Lessons from the Navy SEALs

Today at Ground Zero, President Obama is remembering those who tragically died in the September 11th attacks on our nation. In the past few days, our nation has been listening keenly to news of Bin Laden’s death, and those brave Navy SEALs who carried out the mission. According to a New York Times infographic, the general public views Bin Laden’s death as both positive and significant.

The reputation of several individuals and organizations are enjoying a halo effect from the news:

  • Obama, and the role of U.S. Commander-in-Chief: With this achievement, our leaders demonstrate that goals and objectives are passed from one leader to the next, and that the U.S. has the ability and commitment to follow through.
  • The U.S. Military: After 10 years, the U.S. Military has not only found, but brought down, the individual behind one of our country’s most significant tragedies.
  • The Navy SEALs: Last but not least, this event has peaked curiosity around this elite group responsible for executing this complex initiate.

Official U.S. Navy photo

So what does it take to become a Navy SEAL, and how have they earned their reputation of exception and excellence? To start, here’s their fitness test:

  • Swim 500 yards in less than 12 minutes, 30 seconds (but, to be competitive, it should be done in 8 – 9 minutes). Rest 10 minutes.
  • 42 push-ups in two minutes (note that 100 is the target for an average score). Rest two minutes.
  • 52 sit ups in two minutes (again, 100 is the target for an average score). Rest two minutes.
  • Eight pull-ups with no time limit, but you should be able to do 15 – 20 to be competitive. Rest 10 minutes.
  • 1.5 mile run wearing boots and pants, in less than 11 minutes, 30 seconds. Competitive time to run this distance is nine to 10 minutes.
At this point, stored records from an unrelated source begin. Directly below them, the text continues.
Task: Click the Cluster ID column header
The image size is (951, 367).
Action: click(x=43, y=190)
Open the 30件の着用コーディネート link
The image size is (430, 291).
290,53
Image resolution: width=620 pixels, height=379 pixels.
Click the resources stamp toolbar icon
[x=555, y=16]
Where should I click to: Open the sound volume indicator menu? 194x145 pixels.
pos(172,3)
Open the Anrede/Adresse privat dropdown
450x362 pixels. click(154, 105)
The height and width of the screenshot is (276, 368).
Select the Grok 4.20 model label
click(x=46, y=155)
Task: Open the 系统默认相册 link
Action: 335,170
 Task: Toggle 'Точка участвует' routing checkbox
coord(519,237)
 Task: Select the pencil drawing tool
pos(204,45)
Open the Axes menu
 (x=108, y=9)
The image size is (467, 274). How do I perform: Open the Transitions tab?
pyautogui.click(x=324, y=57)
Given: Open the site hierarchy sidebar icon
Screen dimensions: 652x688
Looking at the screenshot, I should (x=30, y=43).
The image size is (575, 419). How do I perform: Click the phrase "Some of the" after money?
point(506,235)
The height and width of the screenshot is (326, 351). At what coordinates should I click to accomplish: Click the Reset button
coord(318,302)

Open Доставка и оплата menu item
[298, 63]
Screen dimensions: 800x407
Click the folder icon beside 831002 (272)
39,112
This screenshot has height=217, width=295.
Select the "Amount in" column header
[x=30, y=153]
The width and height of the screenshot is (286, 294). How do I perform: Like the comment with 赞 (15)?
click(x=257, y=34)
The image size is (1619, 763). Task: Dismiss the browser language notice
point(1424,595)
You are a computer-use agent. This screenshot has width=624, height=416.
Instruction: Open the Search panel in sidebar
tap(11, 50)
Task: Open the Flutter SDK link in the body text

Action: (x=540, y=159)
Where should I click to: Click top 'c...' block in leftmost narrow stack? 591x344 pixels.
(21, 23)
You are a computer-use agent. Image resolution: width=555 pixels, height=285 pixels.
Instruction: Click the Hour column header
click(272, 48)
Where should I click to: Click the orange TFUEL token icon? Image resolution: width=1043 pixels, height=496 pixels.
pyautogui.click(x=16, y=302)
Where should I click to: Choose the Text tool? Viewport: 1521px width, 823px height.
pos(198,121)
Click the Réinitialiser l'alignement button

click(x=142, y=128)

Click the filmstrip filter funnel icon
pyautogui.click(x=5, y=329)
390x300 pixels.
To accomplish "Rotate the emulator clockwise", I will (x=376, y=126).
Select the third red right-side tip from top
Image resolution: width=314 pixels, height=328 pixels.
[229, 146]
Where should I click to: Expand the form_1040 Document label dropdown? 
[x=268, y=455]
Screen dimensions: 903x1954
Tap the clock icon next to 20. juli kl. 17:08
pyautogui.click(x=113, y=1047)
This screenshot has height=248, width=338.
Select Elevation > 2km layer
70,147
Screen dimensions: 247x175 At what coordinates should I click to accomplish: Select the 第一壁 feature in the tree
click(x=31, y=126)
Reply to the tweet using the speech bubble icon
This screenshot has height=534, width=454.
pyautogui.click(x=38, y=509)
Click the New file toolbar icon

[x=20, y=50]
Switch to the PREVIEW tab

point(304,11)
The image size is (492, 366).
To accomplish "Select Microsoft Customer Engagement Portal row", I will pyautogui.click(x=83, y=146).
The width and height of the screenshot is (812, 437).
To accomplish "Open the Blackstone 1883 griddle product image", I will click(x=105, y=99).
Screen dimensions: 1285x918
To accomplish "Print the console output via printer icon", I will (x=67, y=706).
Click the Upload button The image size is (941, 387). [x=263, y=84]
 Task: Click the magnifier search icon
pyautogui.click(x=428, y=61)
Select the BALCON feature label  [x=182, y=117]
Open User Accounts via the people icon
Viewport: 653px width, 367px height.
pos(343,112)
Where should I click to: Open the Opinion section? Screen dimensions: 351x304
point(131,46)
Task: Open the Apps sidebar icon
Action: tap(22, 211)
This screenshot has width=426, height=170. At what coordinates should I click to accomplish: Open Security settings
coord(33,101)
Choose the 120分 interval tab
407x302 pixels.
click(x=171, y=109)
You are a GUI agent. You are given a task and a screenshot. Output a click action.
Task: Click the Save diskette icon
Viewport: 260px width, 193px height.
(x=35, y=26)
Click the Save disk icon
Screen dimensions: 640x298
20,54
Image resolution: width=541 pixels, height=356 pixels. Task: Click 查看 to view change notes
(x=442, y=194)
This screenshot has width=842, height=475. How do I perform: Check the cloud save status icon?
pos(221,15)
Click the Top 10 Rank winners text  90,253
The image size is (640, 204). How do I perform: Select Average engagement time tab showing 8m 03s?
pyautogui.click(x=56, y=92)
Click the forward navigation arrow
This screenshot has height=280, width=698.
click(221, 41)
A few more interesting facts about the SEALs:

  • Only about 25 percent of trainees make it through training to become SEALs.
  • A SEAL has never been left behind on a mission.
  • A SEAL has never been taken prisoner.
  • There are currently about 2,290 active-duty SEALs.

According to the U.S. Military’s website, there is very little difference between the type of person who joins the Army Green Berets, Marine RECON, Air Force Pararescue Jumpers, or Navy SEALs. But, there is one thing that all of the Special Forces units have in common: Minimum standards are ignored, and they always push themselves to their maximum physical effort.

Imagine if we all expected the same from ourselves. What could we achieve, and how could we change or grow our existing reputations? I challenge anyone reading this to try it for the next month – push yourself beyond your comfort zone, to work smarter, better, faster, or whatever that means for you. There’s no time like the present.

I’d also like to take a moment to acknowledge the incredible bravery and sacrifice that members of the U.S. military demonstrate every day to protect our country, its citizens, and democracy. Thank you.